61PD - Recurrence risk-scoring model for resected stage I lung adenocarcinoma with solid component

Date 06 May 2017
Event ELCC 2017
Session Imaging and locally advanced NSCLC
Topics Lung and other Thoracic Tumours
Presenter JIE Qian
Citation Annals of Oncology (2017) 28 (suppl_2): ii20-ii23. 10.1093/annonc/mdx085
Authors J. Qian1, J. Xu1, S. Wang1, W. Yang1, F. Qian1, B. Zhang1, R. Wang2, X. Zhang1, H. Wang1, B. Han1
  • 1Department Of Pulmonary Medicine, Shanghai Chest Hospital, Shanghai Jiaotong University, 200030 - Shanghai/CN
  • 2Department Of Thoracic Surgery, Shanghai Chest Hospital, Shanghai Jiaotong University, 200030 - Shanghai/CN

Abstract

Background

The presence of solid histologic pattern in lung adenocarcinoma (ADC) is associated with early recurrence. However, individualized prognosis in patients with solid component is still unclear. This study aimed to develop a nomogram predicting the recurrence probability in stage I lung ADC patients with solid component.

Methods

A total of 5904 patients with stage I lung ADC who underwent curative surgical resection from January 2008 through December 2014 at Shanghai Chest Hospital were retrospectively reviewed. Tumors were subtyped by using the IASCL/ATS/ERS classification. Of these patients, 708 contained a solid component. Prognostic value of gender, age at diagnosis, smoking history, operation type, tumor location, tumor size, pathological subtype, cell differentiation, lymphovascular and visceral pleural invasion were investigated.
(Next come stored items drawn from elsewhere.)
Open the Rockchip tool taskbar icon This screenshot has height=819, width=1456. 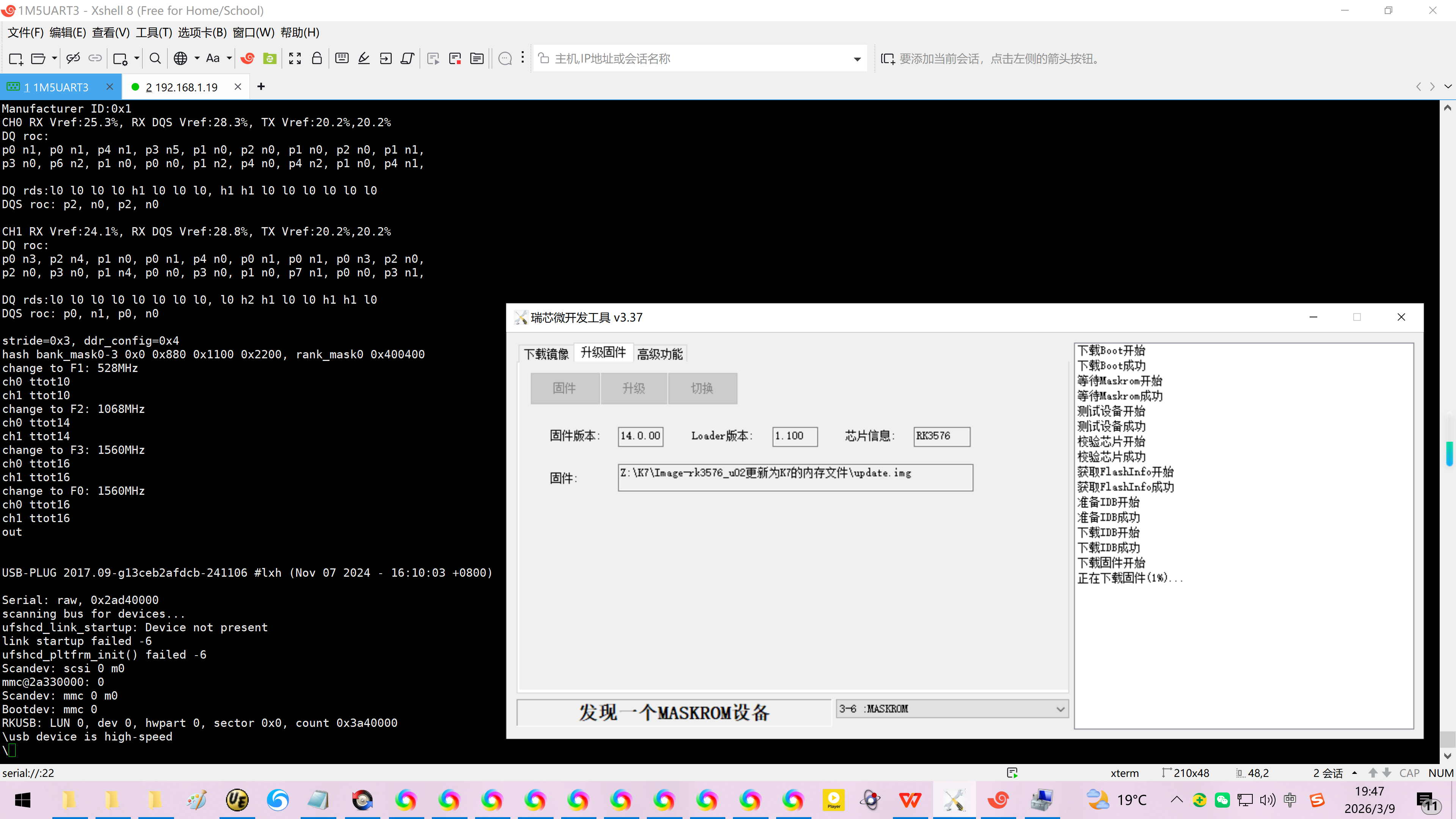(x=954, y=800)
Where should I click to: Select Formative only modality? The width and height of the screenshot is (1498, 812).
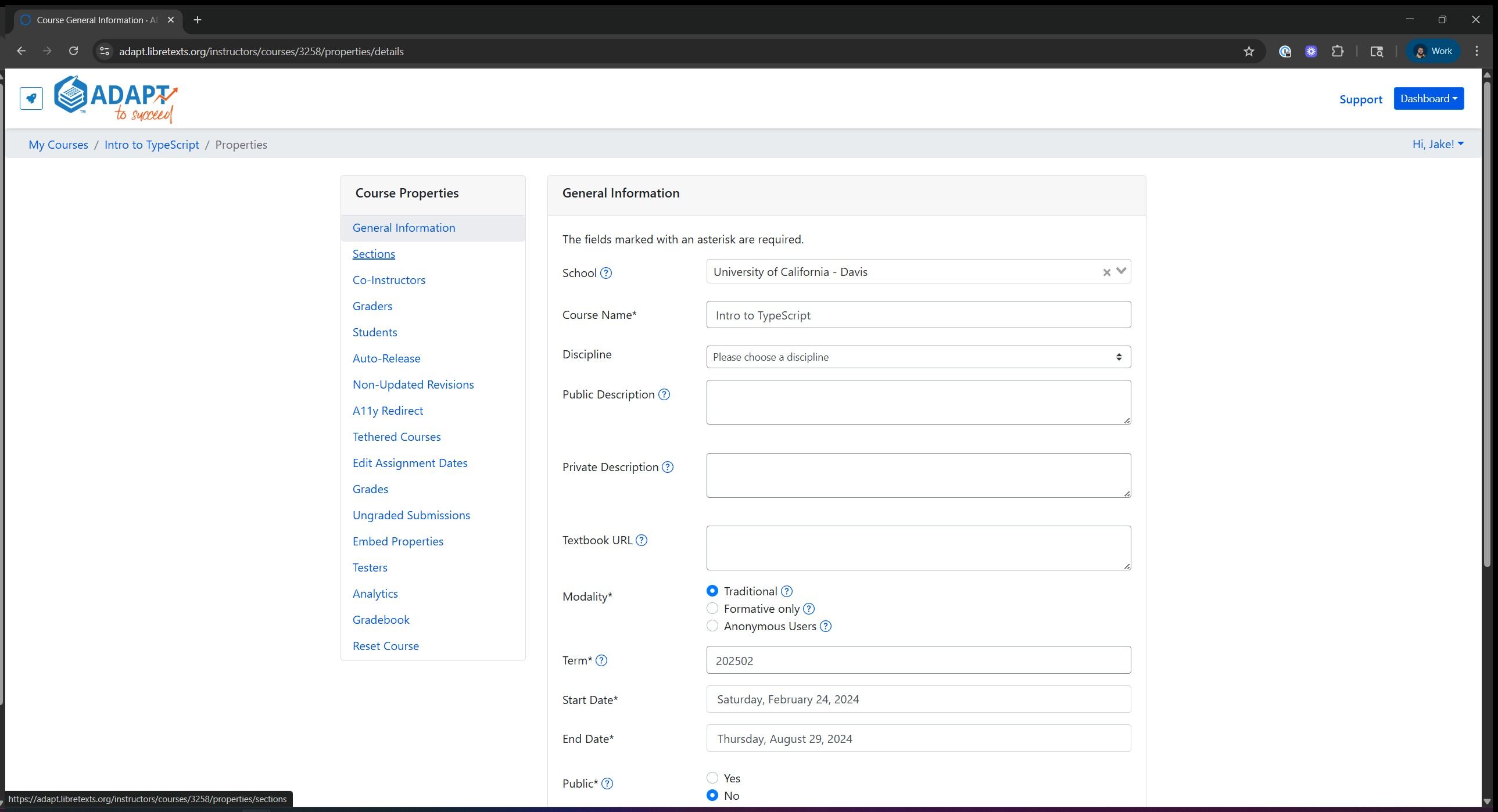point(712,609)
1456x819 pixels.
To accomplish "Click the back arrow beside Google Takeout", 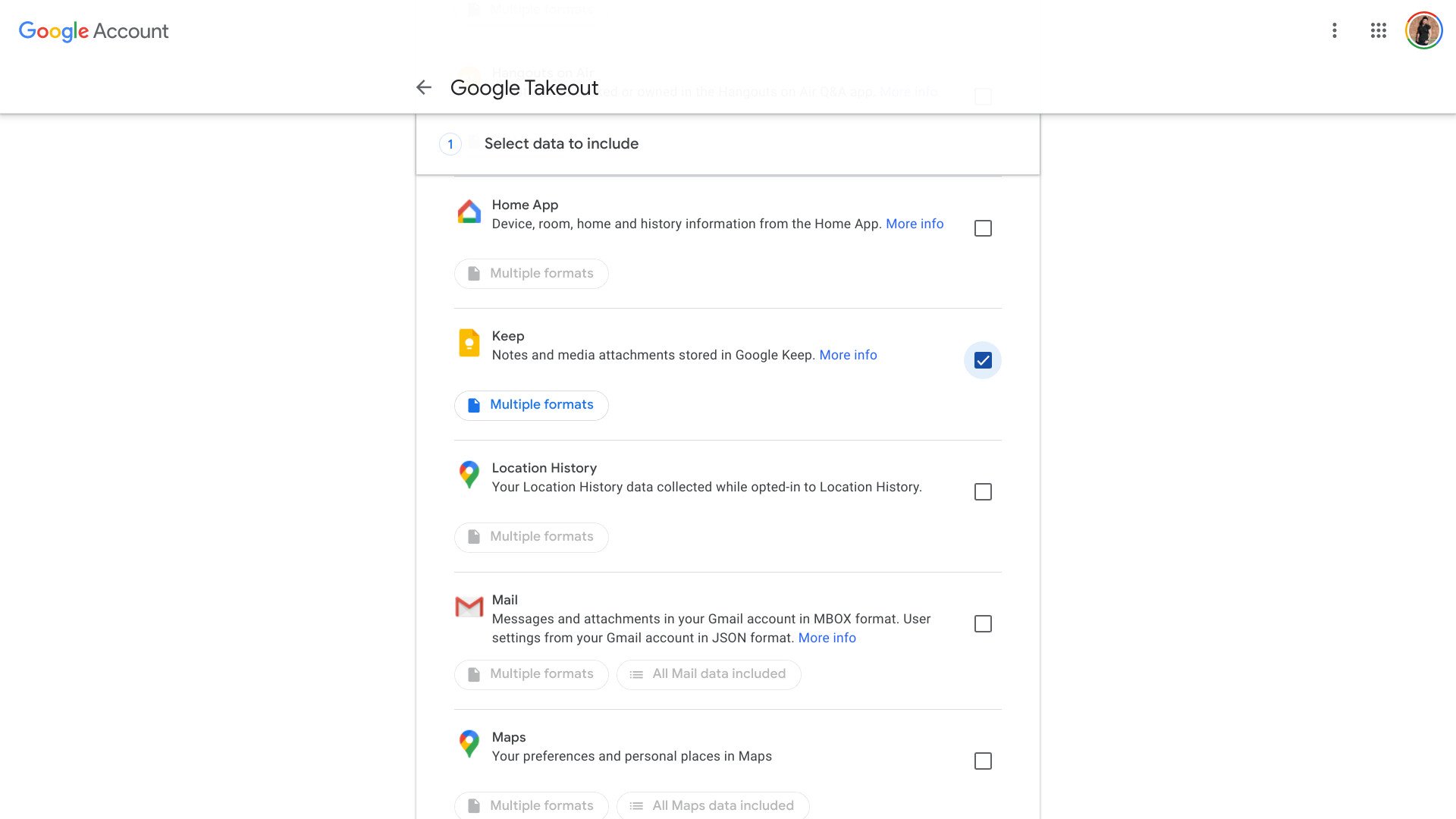I will [x=423, y=88].
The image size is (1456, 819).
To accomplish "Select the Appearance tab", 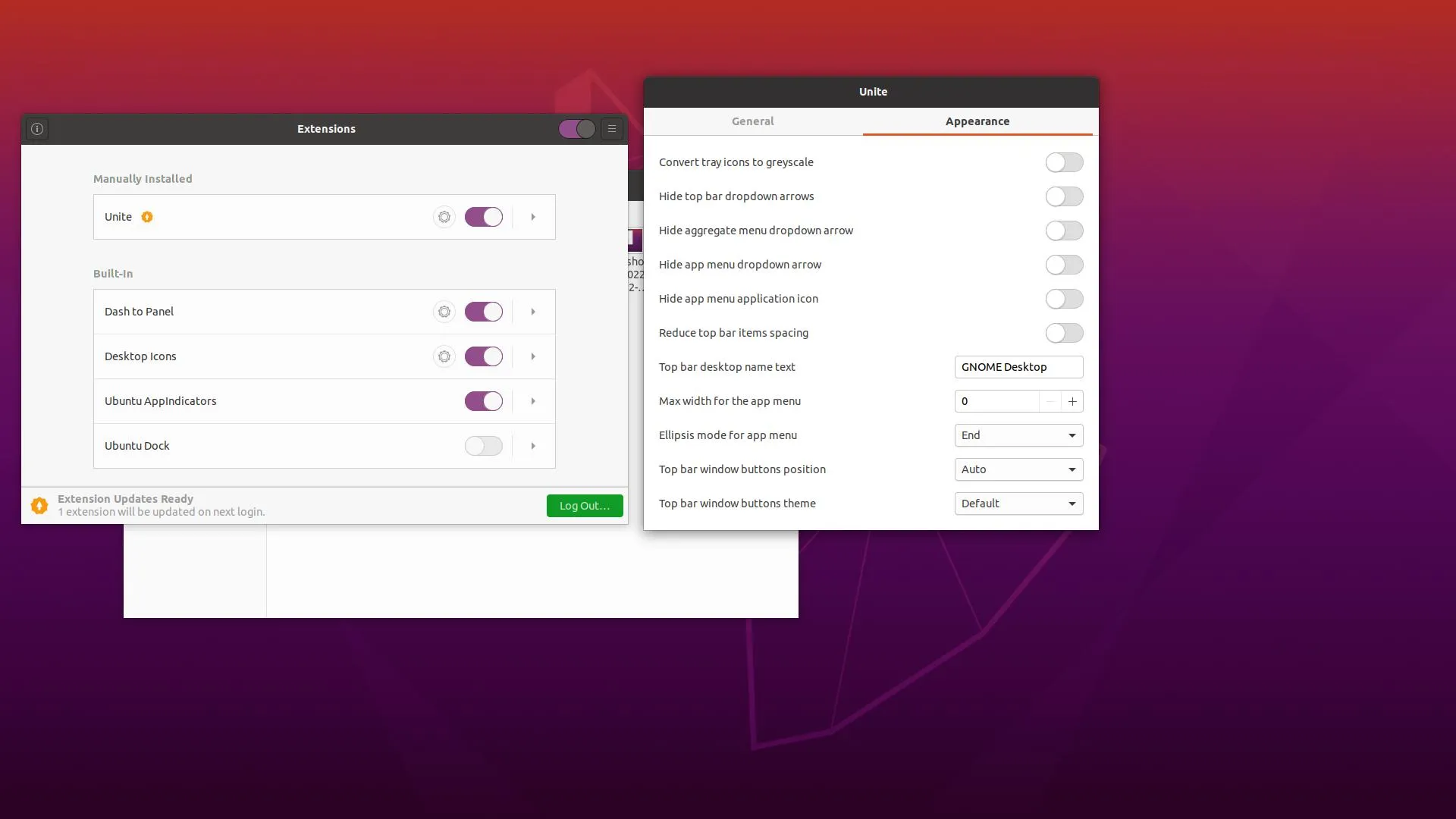I will [x=977, y=121].
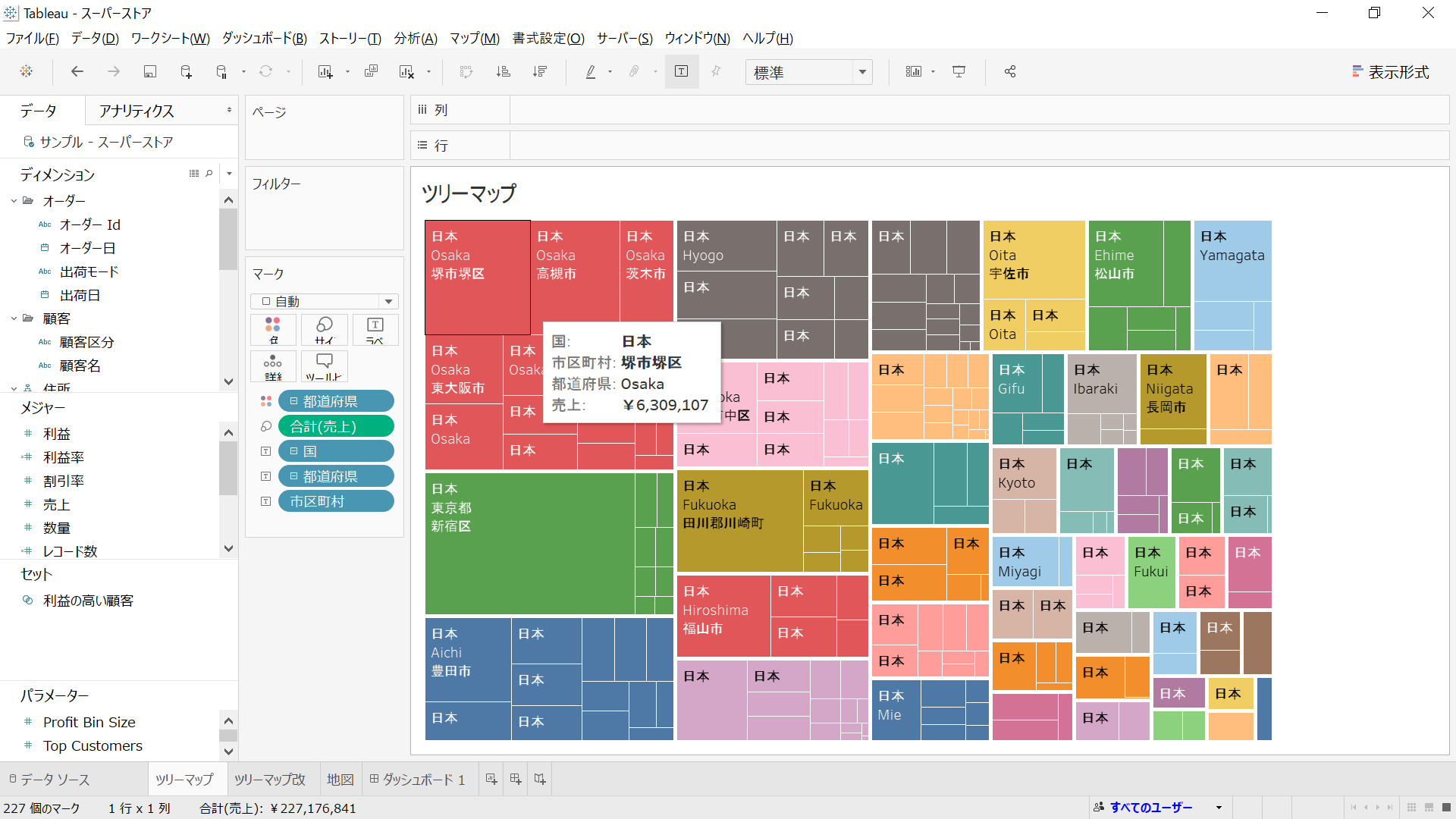
Task: Click the save workbook icon
Action: click(150, 71)
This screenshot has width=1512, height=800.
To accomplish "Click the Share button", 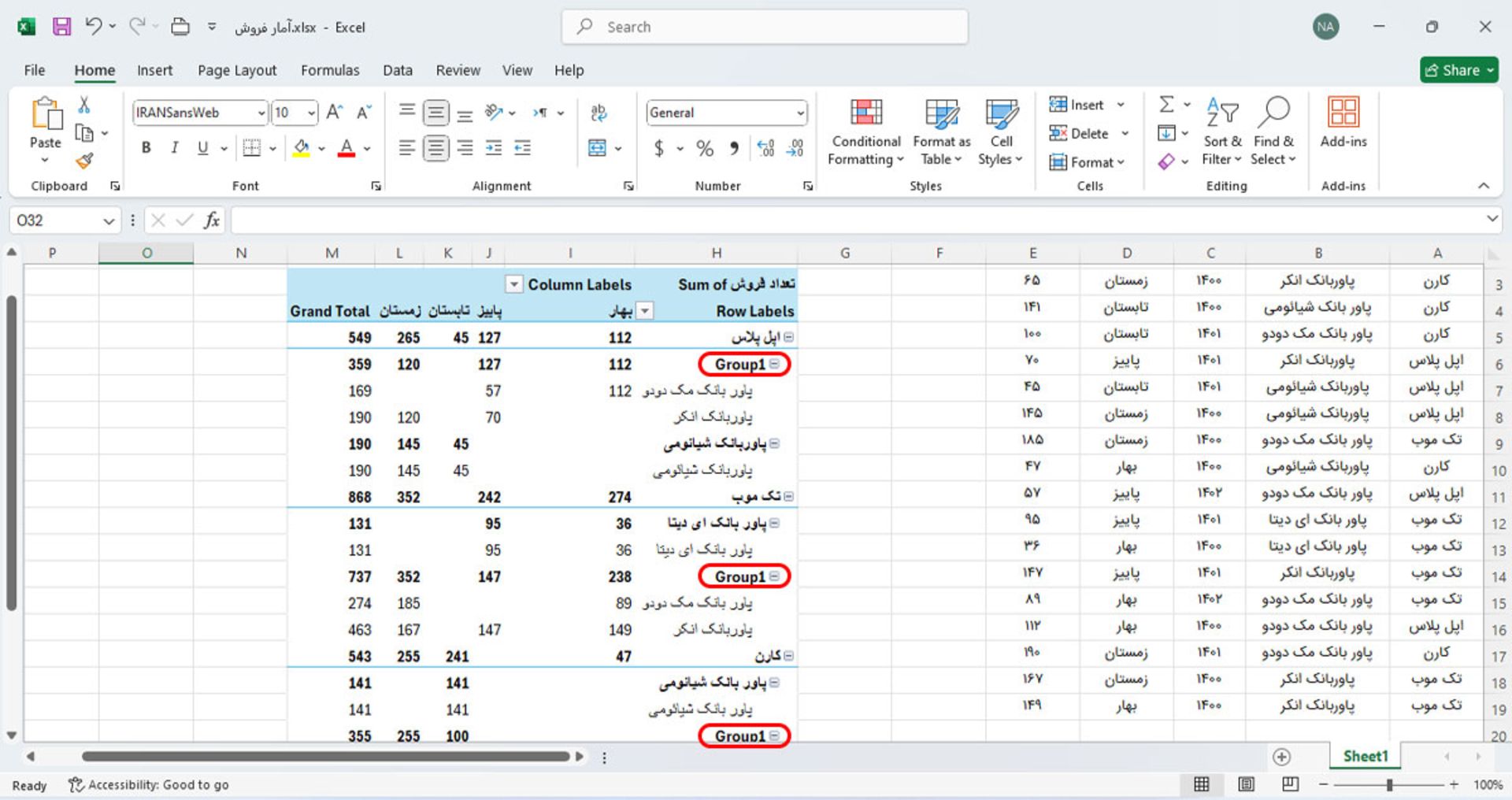I will [1458, 70].
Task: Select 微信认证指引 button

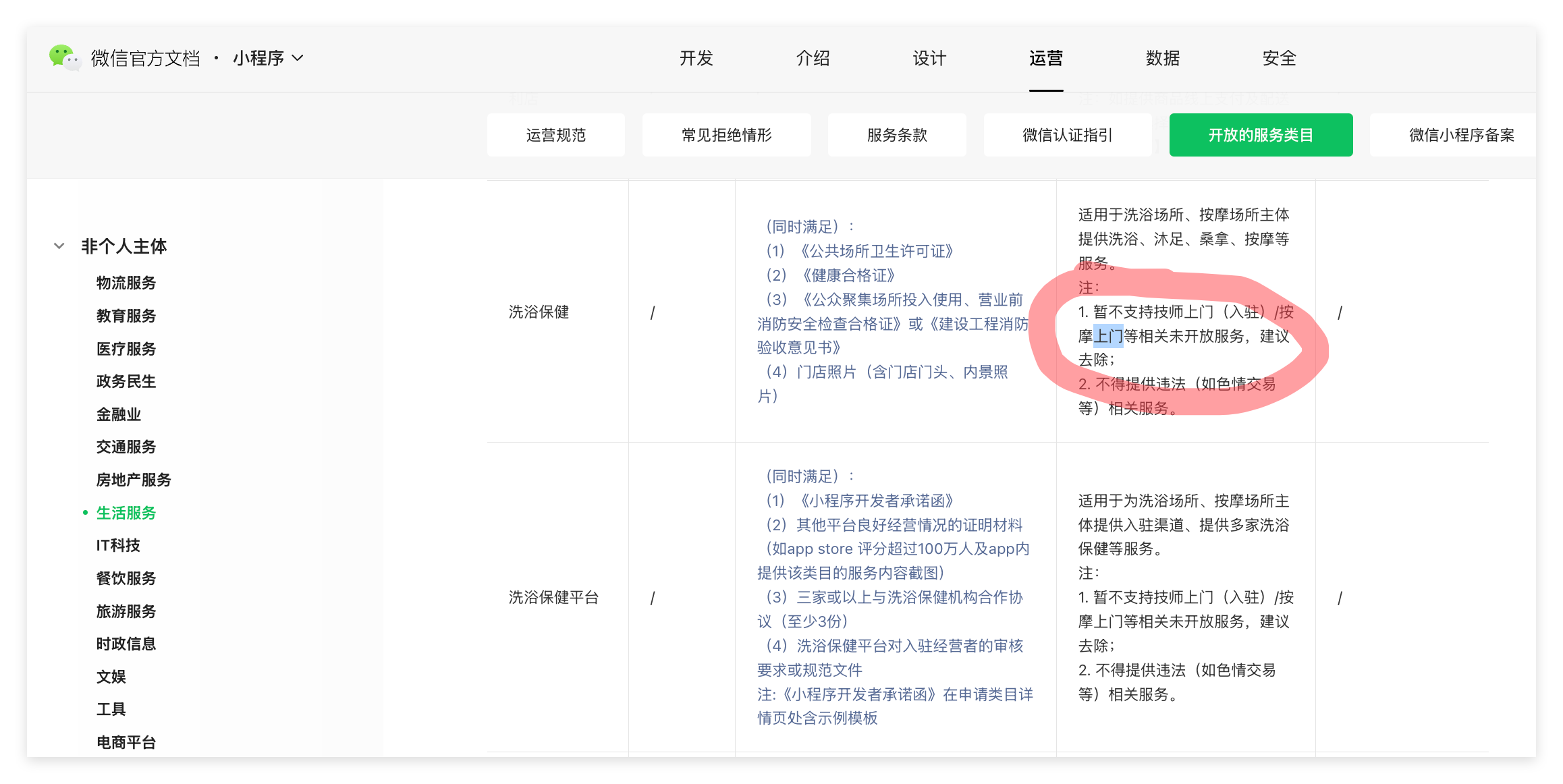Action: [x=1067, y=135]
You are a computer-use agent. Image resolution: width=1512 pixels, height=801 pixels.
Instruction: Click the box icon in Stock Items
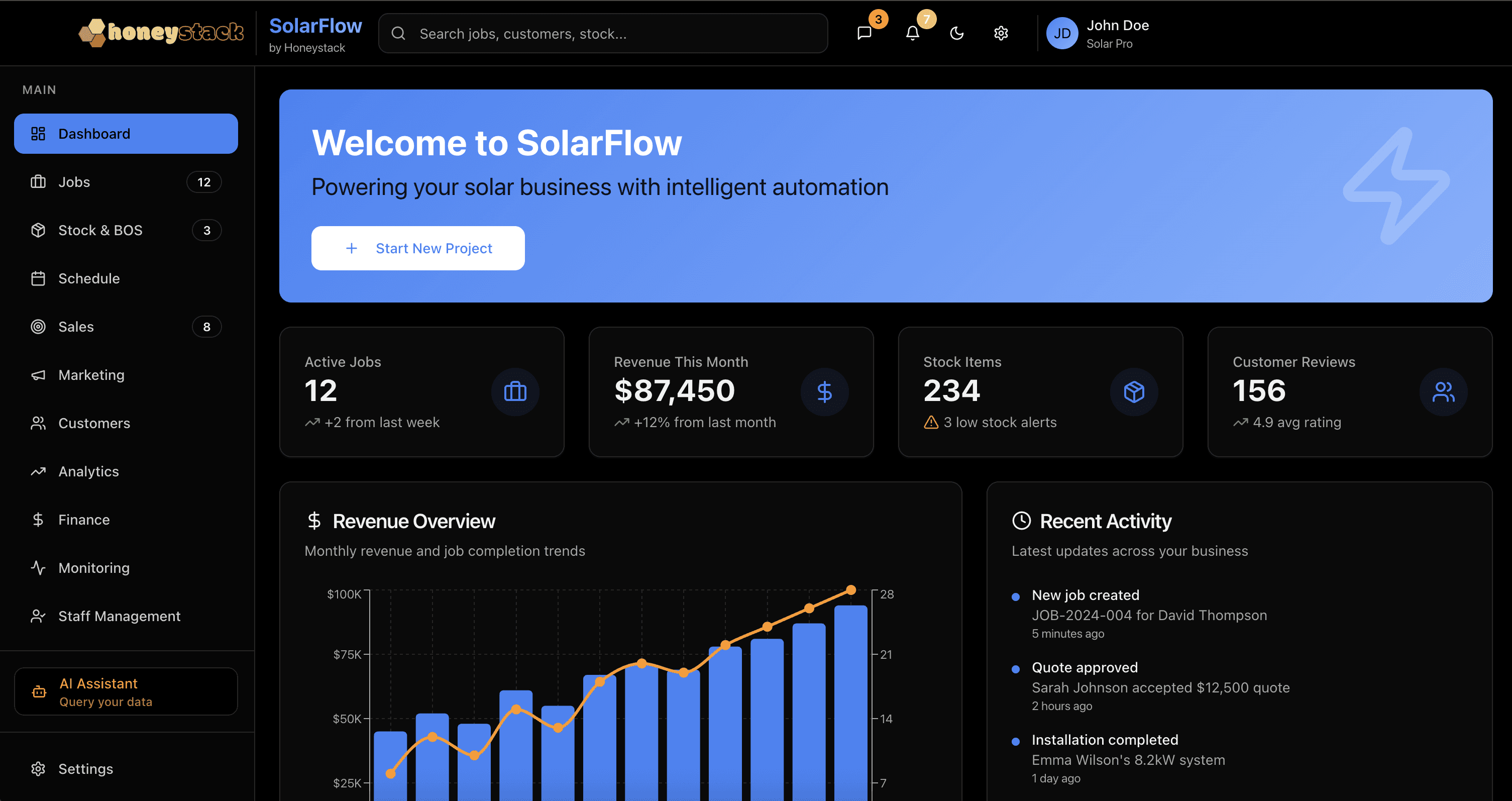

Multivariate Cox regression analysis of recurrence-free survival (RFS) in patients with solid component was performed and a nomogram to predict RFS was constructed. The nomogram was internally validated.

Results

The overall recurrence rate in patients with solid component was 25.0% (177/708), with predominant solid subtype and minor solid component in 49.2% (87/177) and 50.8% (90/177) of cases, respectively. Larger tumor size (P = 0.002), predominant solid component (P = 0.003), advanced age at diagnosis (P = 0.015), and visceral pleural invasion (P = 0.040) were associated with an increased risk of recurrence and were included in the nomogram. The predictive model had a concordance index of 0.643 (95% confidence interval, 0.601-0.685) and showed good calibration.

Conclusions

The nomogram model including identified risk factors for RFS is applicable in treatment decision-making for early stage lung ADC with pathological solid component. External validation is required to recommend this nomogram in routine practice.

Clinical trial identification

Legal entity responsible for the study

Shanghai Chest Hospital

Funding

Shanghai Chest Hospital

Disclosure

All authors have declared no conflicts of interest.